== Data ==

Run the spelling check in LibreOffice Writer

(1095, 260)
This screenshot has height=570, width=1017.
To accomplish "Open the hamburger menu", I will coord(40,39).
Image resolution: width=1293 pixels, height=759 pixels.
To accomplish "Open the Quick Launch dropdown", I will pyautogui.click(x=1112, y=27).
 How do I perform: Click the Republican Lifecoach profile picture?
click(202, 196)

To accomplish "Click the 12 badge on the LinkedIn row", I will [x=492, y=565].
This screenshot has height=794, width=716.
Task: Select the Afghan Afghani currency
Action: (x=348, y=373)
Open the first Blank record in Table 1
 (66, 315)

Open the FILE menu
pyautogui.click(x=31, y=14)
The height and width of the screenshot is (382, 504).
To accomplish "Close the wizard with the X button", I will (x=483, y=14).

===

## [Task description]
For the entries above, transcribe precisely the lines from the one with "Open the first Blank record in Table 1" through the end, including both.

## [Expected output]
Open the first Blank record in Table 1
 (66, 315)

Open the FILE menu
pyautogui.click(x=31, y=14)
The height and width of the screenshot is (382, 504).
To accomplish "Close the wizard with the X button", I will (x=483, y=14).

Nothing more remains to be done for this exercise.